WHAT THE TASK REQUIRES. Each entry needs to be repeated exactly, with nothing added or removed.
---*---
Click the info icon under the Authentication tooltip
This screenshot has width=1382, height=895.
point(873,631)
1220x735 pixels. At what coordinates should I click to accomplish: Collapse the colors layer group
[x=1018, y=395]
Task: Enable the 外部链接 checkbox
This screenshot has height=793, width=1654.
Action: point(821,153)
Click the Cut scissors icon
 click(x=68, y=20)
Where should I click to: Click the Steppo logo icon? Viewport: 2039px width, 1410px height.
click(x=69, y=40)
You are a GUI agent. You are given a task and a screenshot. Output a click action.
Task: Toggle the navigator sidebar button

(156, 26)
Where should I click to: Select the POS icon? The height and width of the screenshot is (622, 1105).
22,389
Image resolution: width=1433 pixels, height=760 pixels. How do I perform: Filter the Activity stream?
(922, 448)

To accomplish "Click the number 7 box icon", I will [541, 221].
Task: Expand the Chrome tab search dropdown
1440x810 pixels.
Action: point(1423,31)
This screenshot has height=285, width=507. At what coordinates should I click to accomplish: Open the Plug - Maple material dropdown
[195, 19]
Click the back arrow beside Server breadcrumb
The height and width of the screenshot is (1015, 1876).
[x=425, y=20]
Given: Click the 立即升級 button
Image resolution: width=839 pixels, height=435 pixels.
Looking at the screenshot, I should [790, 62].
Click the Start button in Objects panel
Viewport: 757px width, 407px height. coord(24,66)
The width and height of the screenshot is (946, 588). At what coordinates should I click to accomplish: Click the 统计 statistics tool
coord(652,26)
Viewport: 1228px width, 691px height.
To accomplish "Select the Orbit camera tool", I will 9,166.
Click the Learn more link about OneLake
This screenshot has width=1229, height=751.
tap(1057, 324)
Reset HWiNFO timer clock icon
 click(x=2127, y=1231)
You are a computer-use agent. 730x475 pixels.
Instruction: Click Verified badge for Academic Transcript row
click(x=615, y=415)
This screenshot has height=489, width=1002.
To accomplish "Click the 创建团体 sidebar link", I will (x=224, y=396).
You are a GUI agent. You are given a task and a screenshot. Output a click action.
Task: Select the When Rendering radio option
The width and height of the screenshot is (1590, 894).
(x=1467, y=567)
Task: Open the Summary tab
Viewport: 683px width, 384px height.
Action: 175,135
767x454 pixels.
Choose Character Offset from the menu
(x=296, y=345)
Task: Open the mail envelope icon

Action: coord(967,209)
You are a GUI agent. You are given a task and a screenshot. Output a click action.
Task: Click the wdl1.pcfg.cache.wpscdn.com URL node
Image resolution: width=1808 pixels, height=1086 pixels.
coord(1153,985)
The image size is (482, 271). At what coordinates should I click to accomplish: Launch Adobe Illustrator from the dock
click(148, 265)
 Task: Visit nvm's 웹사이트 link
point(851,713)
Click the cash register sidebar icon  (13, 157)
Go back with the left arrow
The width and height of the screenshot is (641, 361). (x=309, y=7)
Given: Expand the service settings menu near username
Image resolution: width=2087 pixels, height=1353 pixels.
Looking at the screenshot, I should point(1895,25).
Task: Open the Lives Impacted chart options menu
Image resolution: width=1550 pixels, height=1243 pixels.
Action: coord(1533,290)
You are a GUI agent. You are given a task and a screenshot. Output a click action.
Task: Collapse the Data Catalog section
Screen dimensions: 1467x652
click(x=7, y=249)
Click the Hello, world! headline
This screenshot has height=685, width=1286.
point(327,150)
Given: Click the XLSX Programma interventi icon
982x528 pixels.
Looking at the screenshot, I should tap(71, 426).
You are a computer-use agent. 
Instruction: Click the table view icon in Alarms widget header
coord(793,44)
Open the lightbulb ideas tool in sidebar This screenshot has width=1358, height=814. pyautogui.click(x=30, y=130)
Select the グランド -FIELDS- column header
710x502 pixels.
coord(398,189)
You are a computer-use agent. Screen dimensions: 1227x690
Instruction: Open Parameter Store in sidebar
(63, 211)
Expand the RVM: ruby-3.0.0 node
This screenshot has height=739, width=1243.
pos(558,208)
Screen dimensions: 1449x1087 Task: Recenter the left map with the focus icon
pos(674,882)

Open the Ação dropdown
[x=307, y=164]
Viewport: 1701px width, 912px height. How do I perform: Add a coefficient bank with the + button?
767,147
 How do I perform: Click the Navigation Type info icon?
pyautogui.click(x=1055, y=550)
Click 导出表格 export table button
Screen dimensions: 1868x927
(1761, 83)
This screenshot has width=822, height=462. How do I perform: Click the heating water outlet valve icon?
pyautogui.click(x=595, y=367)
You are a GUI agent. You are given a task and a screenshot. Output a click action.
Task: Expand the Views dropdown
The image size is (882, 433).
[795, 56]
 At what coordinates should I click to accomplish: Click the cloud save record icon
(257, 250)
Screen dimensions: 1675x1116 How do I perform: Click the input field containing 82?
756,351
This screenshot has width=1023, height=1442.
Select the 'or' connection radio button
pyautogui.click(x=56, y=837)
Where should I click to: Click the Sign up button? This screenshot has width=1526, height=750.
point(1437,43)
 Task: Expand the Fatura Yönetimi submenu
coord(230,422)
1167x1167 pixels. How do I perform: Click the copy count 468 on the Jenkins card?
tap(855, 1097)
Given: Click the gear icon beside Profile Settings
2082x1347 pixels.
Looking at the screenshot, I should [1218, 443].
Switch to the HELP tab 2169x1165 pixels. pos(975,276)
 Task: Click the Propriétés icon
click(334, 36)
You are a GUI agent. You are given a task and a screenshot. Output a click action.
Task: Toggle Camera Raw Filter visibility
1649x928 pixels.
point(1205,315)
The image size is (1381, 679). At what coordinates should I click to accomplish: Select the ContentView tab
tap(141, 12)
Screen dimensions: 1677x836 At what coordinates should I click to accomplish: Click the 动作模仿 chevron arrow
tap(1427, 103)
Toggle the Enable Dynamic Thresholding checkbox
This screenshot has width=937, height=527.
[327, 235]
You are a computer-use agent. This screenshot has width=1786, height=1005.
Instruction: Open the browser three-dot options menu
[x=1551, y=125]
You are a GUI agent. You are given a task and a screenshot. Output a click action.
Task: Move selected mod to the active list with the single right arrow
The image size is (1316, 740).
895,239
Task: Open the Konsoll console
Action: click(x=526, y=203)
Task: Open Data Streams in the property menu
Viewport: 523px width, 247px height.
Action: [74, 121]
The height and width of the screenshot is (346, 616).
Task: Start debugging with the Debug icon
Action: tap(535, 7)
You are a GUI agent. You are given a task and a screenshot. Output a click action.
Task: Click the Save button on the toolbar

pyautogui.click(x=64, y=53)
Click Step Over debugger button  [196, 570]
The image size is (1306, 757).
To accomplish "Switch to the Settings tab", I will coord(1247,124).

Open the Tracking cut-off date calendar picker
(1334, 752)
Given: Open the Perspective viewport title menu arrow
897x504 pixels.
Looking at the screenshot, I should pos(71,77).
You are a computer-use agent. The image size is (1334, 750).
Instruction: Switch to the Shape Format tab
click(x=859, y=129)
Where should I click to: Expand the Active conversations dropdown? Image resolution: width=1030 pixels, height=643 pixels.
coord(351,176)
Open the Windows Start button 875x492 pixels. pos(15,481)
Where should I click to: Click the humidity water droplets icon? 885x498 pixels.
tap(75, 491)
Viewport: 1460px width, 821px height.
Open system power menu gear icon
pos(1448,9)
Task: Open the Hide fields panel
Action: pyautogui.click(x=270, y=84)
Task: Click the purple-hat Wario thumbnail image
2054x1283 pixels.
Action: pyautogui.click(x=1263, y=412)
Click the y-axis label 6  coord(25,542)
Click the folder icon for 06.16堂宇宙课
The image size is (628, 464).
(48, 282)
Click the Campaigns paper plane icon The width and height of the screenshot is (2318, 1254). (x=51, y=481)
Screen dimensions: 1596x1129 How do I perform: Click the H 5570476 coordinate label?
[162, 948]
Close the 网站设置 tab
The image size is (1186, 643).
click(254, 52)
---*---
ANSWER.
Click the info icon under the Authentication tooltip
This screenshot has width=1382, height=895.
point(873,631)
1220x735 pixels. At what coordinates should I click to accomplish: Collapse the colors layer group
[x=1018, y=395]
Task: Enable the 外部链接 checkbox
This screenshot has height=793, width=1654.
Action: point(821,153)
Click the Cut scissors icon
 click(x=68, y=20)
Where should I click to: Click the Steppo logo icon? Viewport: 2039px width, 1410px height.
click(x=69, y=40)
You are a GUI agent. You are given a task and a screenshot. Output a click action.
Task: Toggle the navigator sidebar button

(156, 26)
Where should I click to: Select the POS icon? The height and width of the screenshot is (622, 1105).
22,389
Image resolution: width=1433 pixels, height=760 pixels. How do I perform: Filter the Activity stream?
(922, 448)

To accomplish "Click the number 7 box icon", I will [541, 221].
Task: Expand the Chrome tab search dropdown
1440x810 pixels.
Action: point(1423,31)
This screenshot has height=285, width=507. At what coordinates should I click to accomplish: Open the Plug - Maple material dropdown
[195, 19]
Click the back arrow beside Server breadcrumb
The height and width of the screenshot is (1015, 1876).
[x=425, y=20]
Given: Click the 立即升級 button
Image resolution: width=839 pixels, height=435 pixels.
Looking at the screenshot, I should [790, 62].
Click the Start button in Objects panel
Viewport: 757px width, 407px height. coord(24,66)
The width and height of the screenshot is (946, 588). At what coordinates should I click to accomplish: Click the 统计 statistics tool
coord(652,26)
Viewport: 1228px width, 691px height.
To accomplish "Select the Orbit camera tool", I will 9,166.
Click the Learn more link about OneLake
This screenshot has width=1229, height=751.
tap(1057, 324)
Reset HWiNFO timer clock icon
 click(x=2127, y=1231)
You are a computer-use agent. 730x475 pixels.
Instruction: Click Verified badge for Academic Transcript row
click(x=615, y=415)
This screenshot has height=489, width=1002.
To accomplish "Click the 创建团体 sidebar link", I will (x=224, y=396).
You are a GUI agent. You are given a task and a screenshot. Output a click action.
Task: Select the When Rendering radio option
The width and height of the screenshot is (1590, 894).
(x=1467, y=567)
Task: Open the Summary tab
Viewport: 683px width, 384px height.
Action: 175,135
767x454 pixels.
Choose Character Offset from the menu
(x=296, y=345)
Task: Open the mail envelope icon

Action: coord(967,209)
You are a GUI agent. You are given a task and a screenshot. Output a click action.
Task: Click the wdl1.pcfg.cache.wpscdn.com URL node
Image resolution: width=1808 pixels, height=1086 pixels.
coord(1153,985)
The image size is (482, 271). At what coordinates should I click to accomplish: Launch Adobe Illustrator from the dock
click(148, 265)
 Task: Visit nvm's 웹사이트 link
point(851,713)
Click the cash register sidebar icon  (13, 157)
Go back with the left arrow
The width and height of the screenshot is (641, 361). (x=309, y=7)
Given: Expand the service settings menu near username
Image resolution: width=2087 pixels, height=1353 pixels.
Looking at the screenshot, I should point(1895,25).
Task: Open the Lives Impacted chart options menu
Image resolution: width=1550 pixels, height=1243 pixels.
Action: coord(1533,290)
You are a GUI agent. You are given a task and a screenshot. Output a click action.
Task: Collapse the Data Catalog section
Screen dimensions: 1467x652
click(x=7, y=249)
Click the Hello, world! headline
This screenshot has height=685, width=1286.
point(327,150)
Given: Click the XLSX Programma interventi icon
982x528 pixels.
Looking at the screenshot, I should tap(71, 426).
You are a computer-use agent. 
Instruction: Click the table view icon in Alarms widget header
coord(793,44)
Open the lightbulb ideas tool in sidebar This screenshot has width=1358, height=814. pyautogui.click(x=30, y=130)
Select the グランド -FIELDS- column header
710x502 pixels.
coord(398,189)
You are a computer-use agent. Screen dimensions: 1227x690
Instruction: Open Parameter Store in sidebar
(63, 211)
Expand the RVM: ruby-3.0.0 node
This screenshot has height=739, width=1243.
pos(558,208)
Screen dimensions: 1449x1087 Task: Recenter the left map with the focus icon
pos(674,882)

Open the Ação dropdown
[x=307, y=164]
Viewport: 1701px width, 912px height. How do I perform: Add a coefficient bank with the + button?
767,147
 How do I perform: Click the Navigation Type info icon?
pyautogui.click(x=1055, y=550)
Click 导出表格 export table button
Screen dimensions: 1868x927
(1761, 83)
This screenshot has width=822, height=462. How do I perform: Click the heating water outlet valve icon?
pyautogui.click(x=595, y=367)
You are a GUI agent. You are given a task and a screenshot. Output a click action.
Task: Expand the Views dropdown
The image size is (882, 433).
[795, 56]
 At what coordinates should I click to accomplish: Click the cloud save record icon
(257, 250)
Screen dimensions: 1675x1116 How do I perform: Click the input field containing 82?
756,351
This screenshot has width=1023, height=1442.
Select the 'or' connection radio button
pyautogui.click(x=56, y=837)
Where should I click to: Click the Sign up button? This screenshot has width=1526, height=750.
point(1437,43)
 Task: Expand the Fatura Yönetimi submenu
coord(230,422)
1167x1167 pixels. How do I perform: Click the copy count 468 on the Jenkins card?
tap(855, 1097)
Given: Click the gear icon beside Profile Settings
2082x1347 pixels.
Looking at the screenshot, I should [1218, 443].
Switch to the HELP tab 2169x1165 pixels. pos(975,276)
 Task: Click the Propriétés icon
click(334, 36)
You are a GUI agent. You are given a task and a screenshot. Output a click action.
Task: Toggle Camera Raw Filter visibility
1649x928 pixels.
point(1205,315)
The image size is (1381, 679). At what coordinates should I click to accomplish: Select the ContentView tab
tap(141, 12)
Screen dimensions: 1677x836 At what coordinates should I click to accomplish: Click the 动作模仿 chevron arrow
tap(1427, 103)
Toggle the Enable Dynamic Thresholding checkbox
This screenshot has width=937, height=527.
[327, 235]
You are a computer-use agent. This screenshot has width=1786, height=1005.
Instruction: Open the browser three-dot options menu
[x=1551, y=125]
You are a GUI agent. You are given a task and a screenshot. Output a click action.
Task: Move selected mod to the active list with the single right arrow
The image size is (1316, 740).
895,239
Task: Open the Konsoll console
Action: click(x=526, y=203)
Task: Open Data Streams in the property menu
Viewport: 523px width, 247px height.
Action: [74, 121]
The height and width of the screenshot is (346, 616).
Task: Start debugging with the Debug icon
Action: tap(535, 7)
You are a GUI agent. You are given a task and a screenshot. Output a click action.
Task: Click the Save button on the toolbar

pyautogui.click(x=64, y=53)
Click Step Over debugger button  [196, 570]
The image size is (1306, 757).
To accomplish "Switch to the Settings tab", I will coord(1247,124).

Open the Tracking cut-off date calendar picker
(1334, 752)
Given: Open the Perspective viewport title menu arrow
897x504 pixels.
Looking at the screenshot, I should pos(71,77).
You are a computer-use agent. The image size is (1334, 750).
Instruction: Switch to the Shape Format tab
click(x=859, y=129)
Where should I click to: Expand the Active conversations dropdown? Image resolution: width=1030 pixels, height=643 pixels.
coord(351,176)
Open the Windows Start button 875x492 pixels. pos(15,481)
Where should I click to: Click the humidity water droplets icon? 885x498 pixels.
tap(75, 491)
Viewport: 1460px width, 821px height.
Open system power menu gear icon
pos(1448,9)
Task: Open the Hide fields panel
Action: pyautogui.click(x=270, y=84)
Task: Click the purple-hat Wario thumbnail image
2054x1283 pixels.
Action: pyautogui.click(x=1263, y=412)
Click the y-axis label 6  coord(25,542)
Click the folder icon for 06.16堂宇宙课
The image size is (628, 464).
(48, 282)
Click the Campaigns paper plane icon The width and height of the screenshot is (2318, 1254). (x=51, y=481)
Screen dimensions: 1596x1129 How do I perform: Click the H 5570476 coordinate label?
[162, 948]
Close the 网站设置 tab
The image size is (1186, 643).
click(254, 52)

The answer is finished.